Members of the Kennedy family, including Jean Kennedy Smith, sister of John F Kennedy, participate in a moment of silence at the grave site of President John F Kennedy on the 50th anniversary of his death, at Arlington National Cemetery, yesterday.
DALLAS: With flags fluttering at half-staff, the United States paused yesterday to mourn President John F Kennedy and a generation’s broken dreams, cut down 50 years ago by an assassin’s bullet.
The young leader’s brutal televised death, a dark turning point even in an era gripped by the Cold War nuclear stand-off and bloodshed in the jungles of Vietnam, shocked a global audience of millions.
Five decades on the wound is still raw, with many still obsessed by the conspiracy theories surrounding his death, and others gripped by regret for the America they imagine might have been.
Across the nation, at ceremonies large and small, many took comfort in reflecting upon the words of a charismatic man whose soaring rhetoric and call to service continues to inspire.
“Today, we honour his memory and celebrate his enduring imprint on American history,” President Barack Obama declared.
Across the Atlantic too, Kennedy was remembered.
A wreath laying ceremony was planned in the Berlin neighbourhood where Kennedy gave his famed Cold War-era “Ich bin ein Berliner” speech to a rapturous crowd. At Kennedy’s tomb in Arlington Cemetery outside Washington, two kilted pipers from the Black Watch of the British army, repeated a tribute their regiment had performed at the funeral 50 years ago.
In a proclamation ordering flags be lowered at government buildings and even private homes, Obama recalled Kennedy’s leadership in the Cuban Missile Crisis, his speech in Berlin and his drive to advance the rights of African Americans and women.
“Today and in the decades to come, let us carry his legacy forward,” Obama wrote on Thursday.
“Let us face today’s tests by beckoning the spirit he embodied — that fearless, resilient, uniquely American character that has always driven our Nation to defy the odds, write our own destiny, and make the world anew.”
‘Ask not what your country can do for you’
A steady stream of mourners visited Kennedy’s grave at Arlington national cemetery in Washington.
“It was a major shock to the world,” said Tom Brown, 71, a retired civil servant. “Here we are, 50 years later, and we still remember.
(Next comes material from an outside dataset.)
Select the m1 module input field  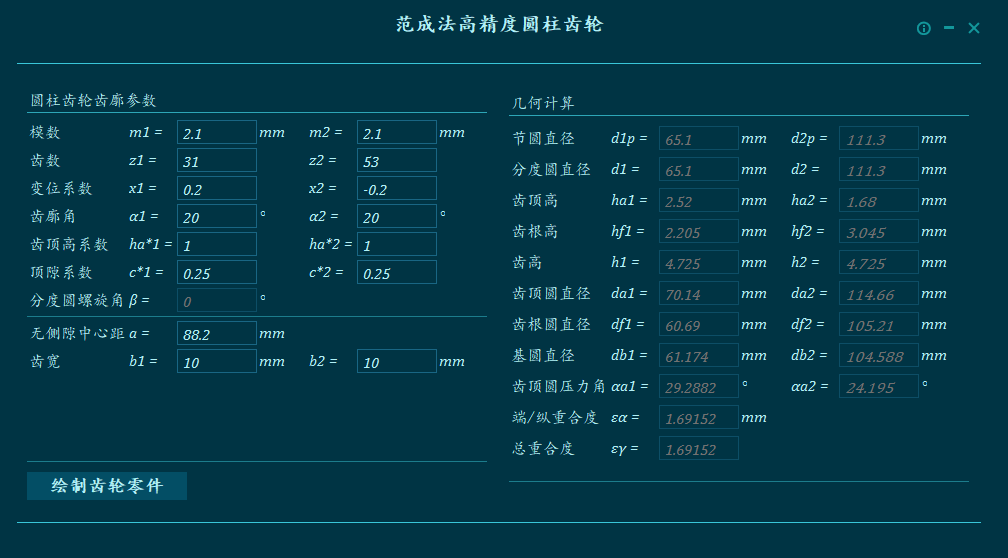tap(217, 133)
We still want to acknowledge him and his presidency.”
Student Caitlin Coffey, 22, came down from Toronto specifically for the 50th anniversary.
“It’s just remarkable to think that one person, one family, was able to make such a global difference,” she said.
Cut down in his first term at the age of 46 as he was driven through Dallas, Texas in an open-top limousine on November 22, 1963, Kennedy’s unfulfilled promise has become a symbol of the lost nobility of politics.
He was a president who enlisted the nation in lofty goals — like putting a man on the Moon — “not because they are easy, but because they are hard.”
The anniversary has sparked a prolonged period of national and media reflection on the unfinished tenure of the nation’s 35th president, his tragedy-stricken family and the evocative period in the early 1960s when his political star illuminated the world.
He was the fourth US president to be killed in office, but the first whose death was caught on film.
The crime - and the image of blood splattered on the pink suit of his glamorous wife Jackie - stunned the world and traumatized the nation.
Many refuse to believe the killing could be the act of a single man: troubled Marine Corps veteran turned Soviet defector Lee Harvey Oswald, 26, who pointed a rifle out a sixth floor window of the Texas Book Depository and fired on the presidential motorcade. Conspiracy theories continue to captivate doubters and fuel an industry of books, films and television specials.